To speed this future, he is using the X Prize Foundation, which he set up 30 years ago. The organisation has launched more than 30 competitions, each of them funded by wealthy individuals, groups or companies, and which pay out only if a team actually meets the stated goal. Past prizes range from a $1 million contest aimed at developing apps to help “low literacy” adults learn to read, to a $119 million contest launched this year for breakthroughs in desalination.
The one that put X Prize, and Diamandis, on the map, was its first: the 1994 Ansari X Prize, which offered $10 million to the first private company to make a reusable spaceship. Scaled Composites, a small California firm, won the prize in 2004. Sir Richard Branson bought the company, which formed the basis for his Virgin Galactic space-tourism business and catalysed the private space industry.

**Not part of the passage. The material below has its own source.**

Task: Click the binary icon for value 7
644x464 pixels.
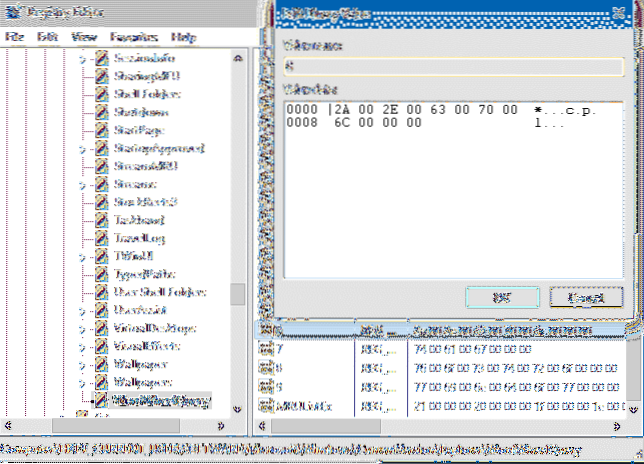Action: (266, 349)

Next on Diamandis’s list? An “interspecies two-way communication” prize for anyone who can leverage artificial intelligence to allow humans to speak with animals. He said: “They’re communicating with themselves on a reliable basis. The data is there and large-language models will give us the ability to interpolate between species.”
His immediate goal, however, is not dying. “I need another 100 years of lifespan to enjoy and see the future I want,” he said. Aside from talking to one’s dog, the future he wants includes humans living on Mars and mining asteroids.
Diamandis has honed a unique skill: separating billionaires from their money by matching them with causes they hold dear. “I am railing against the amount of wealth that is… doing nothing. I have a large number of friends who have tens of billions and hundreds of billions of dollars, and the money is sitting in the bank account earning more money, or being used to buy yachts and homes. Why isn’t this capital being deployed to make a dent in the universe?”
To wit, when Elon Musk saw his net worth surge in 2021 to make him the world’s wealthiest man, Diamandis texted him about funding a prize for the removal of carbon dioxide from the air or sea. “He was getting a lot of flak for not being philanthropic, so I said, ‘How about another prize?’ ” Diamandis explained. “He texted back, ‘Sure’.” Musk put up the entire $100 million for the prize, plus $20 million to run the competition. Since the launch of the competition, a field of 6,000 applicants has been whittled down to 300 finalists. A winner will be chosen next year.
The funding for the longevity prize was led by Hevolution, Saudi Arabia’s ambitious anti-ageing initiative, along with billionaires such as Christian Angermayer, the London-based longevity and psychedelics investor, and Chip Wilson, founder of the Lululemon apparel empire.
James Peyer, chief executive of Cambrian Bio, which incubates and funds longevity drugs, said: “What the X Prize has done historically, and what it is doing here, is bringing lots of serious attention to the space.”
The question is whether it will truly move the needle. In the past five years, investors have poured billions of dollars into longevity start-ups amid a scientific shift in which ageing has come to be seen not as an inevitability but rather an ailment that can be treated. The resulting rise of “geroscience” as a respected discipline, combined with promising results for a number of potential anti-ageing treatments in animals, has opened the floodgates — specially among tech billionaires such as Coinbase founder Brian Armstrong and OpenAI’s Sam Altman, who have put swathes of their personal wealth into this new generation of start-ups.
Peyer, who said his company will “probably” enter the competition, does not expect it to unleash a new wave of researchers, but instead to motivate those already working on one aspect of ageing to raise their sights to a treatment that addresses all three of the targets laid out in the prize.
He said: “Companies that are already going to be successful in this broader ageing space will see this as an opportunity to run an extra trial to see if they can win the prize.”